--- Exercise passage ---
+++++
Most recently, in July 2016, the Oregon Health and Science University signed a resolution agreement with OCR for $2.7 million, following data breaches from 2013. One of the breaches involved the storage of information for over 3,000 patients with Google without having an official BAA. Of note, Google does offer BAAs that can be put in place for use with Gmail, Calendar, and Drive, but not other Google apps.
In its May 2016 alert, OCR recommended that covered entities have BAAs defining how PHI is used and providing time frames for BAs to report breaches, security incidents, or cyber-attacks. The OCR website provides a sample BAA. A BAA must (1) describe the permitted and required uses of PHI by the business associate; (2) provide that the business associate will not use or further disclose the PHI other than as permitted or required by the contract or as required by law; and (3) require the business associate to use appropriate safeguards to prevent a use or disclosure of the PHI other than as provided for by the contract.
OCR’s May 2016 alert also notes covered entities and BAs should conduct security risk assessments to evaluate their security and privacy practices. To guide covered entities and BAs through this process, a Security Risk Assessment Tool is available, developed through a collaboration of OCR, the Office of the National Coordinator for Health Information Technology, and the Office of General Counsel for HHS.
What happens in the event of noncompliance?
+++++
--- Extracted material ---
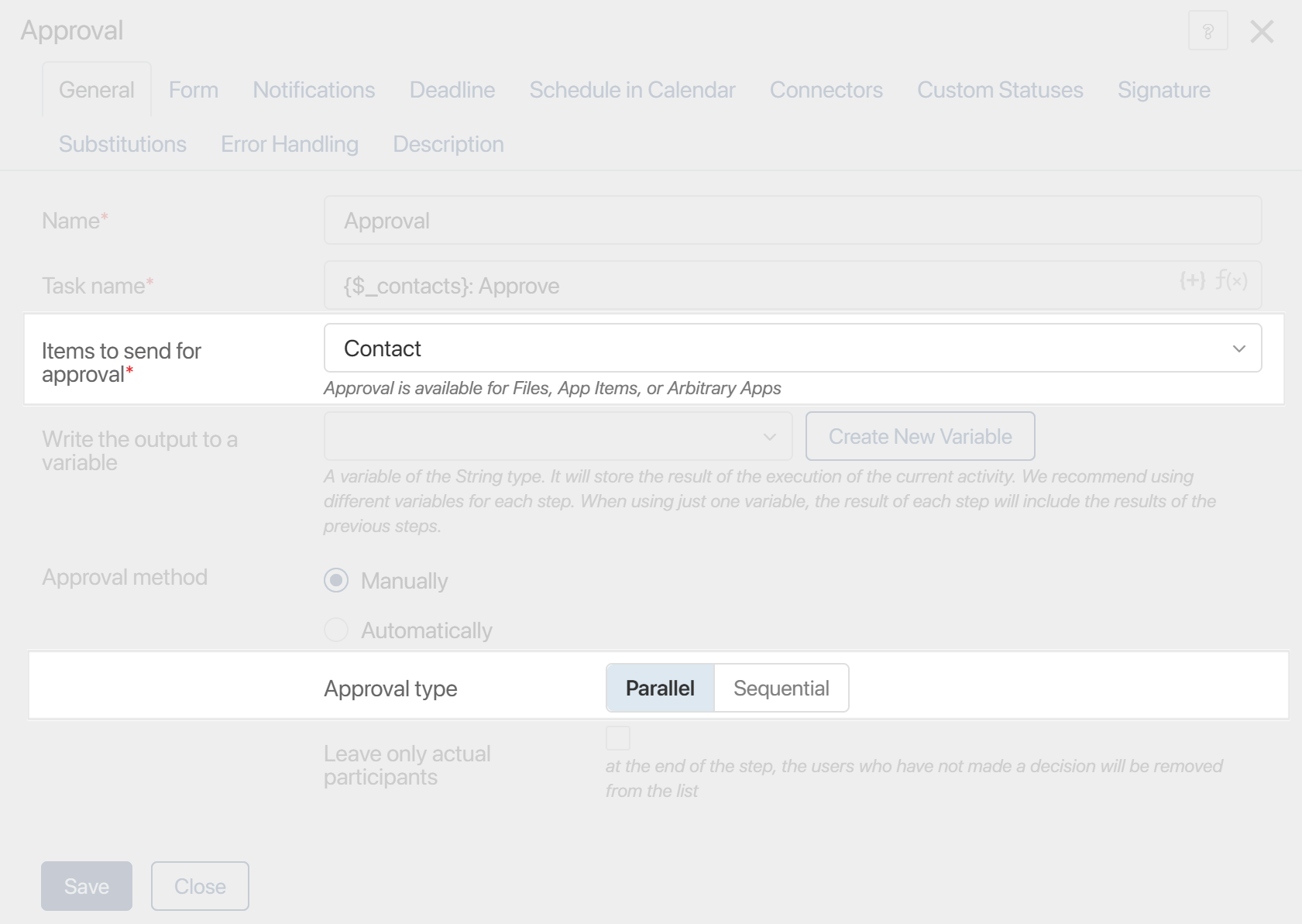Switch approval type to Sequential
This screenshot has height=924, width=1302.
781,688
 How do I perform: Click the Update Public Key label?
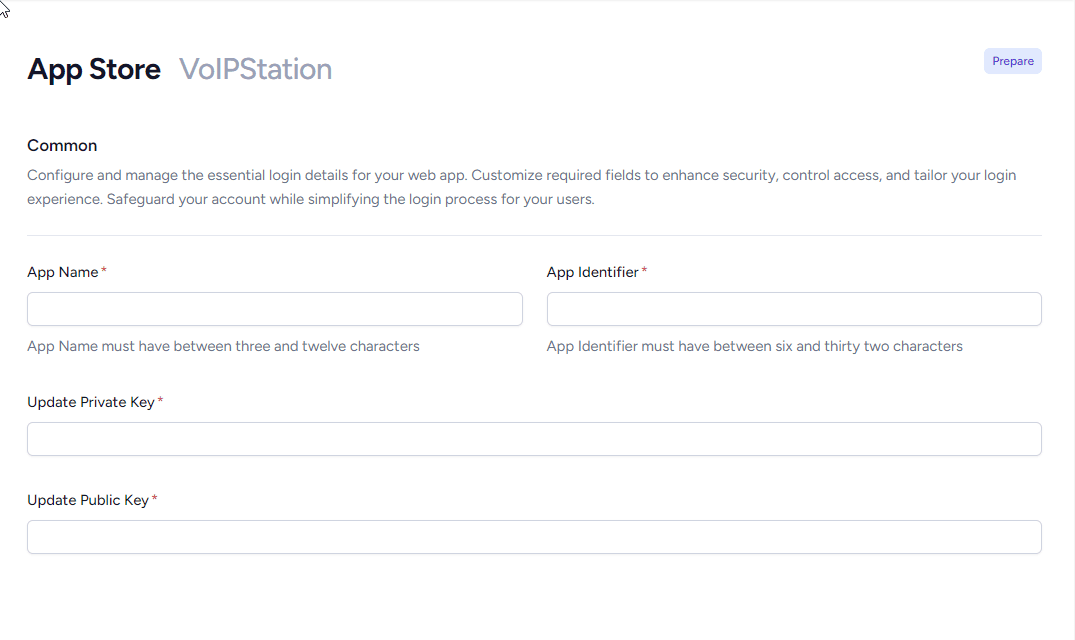click(86, 500)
+++++
--- List of tasks ---
A. Does each statement below agree with the passage on business associate agreements? Answer yes or no for each, and quote the words from the passage that decide it.
(i) The resolution agreement that the Oregon Health and Science University signed with OCR was for $2.7 million.
(ii) Google offers BAAs that cover all of its apps.
(iii) OCR developed the Security Risk Assessment Tool on its own.
B. Could you transcribe, word for word, the part of the passage on business associate agreements that opens with the words containing "Most recently, in" and closes with "other Google apps."?

--- Results ---
A.
(i) Yes: "the Oregon Health and Science University signed a resolution agreement with OCR for $2.7 million"
(ii) No: "Google does offer BAAs that can be put in place for use with Gmail, Calendar, and Drive, but not other Google apps"
(iii) No: "developed through a collaboration of OCR, the Office of the National Coordinator for Health Information Technology, and the Office of General Counsel for HHS"

B.
Most recently, in July 2016, the Oregon Health and Science University signed a resolution agreement with OCR for $2.7 million, following data breaches from 2013. One of the breaches involved the storage of information for over 3,000 patients with Google without having an official BAA. Of note, Google does offer BAAs that can be put in place for use with Gmail, Calendar, and Drive, but not other Google apps.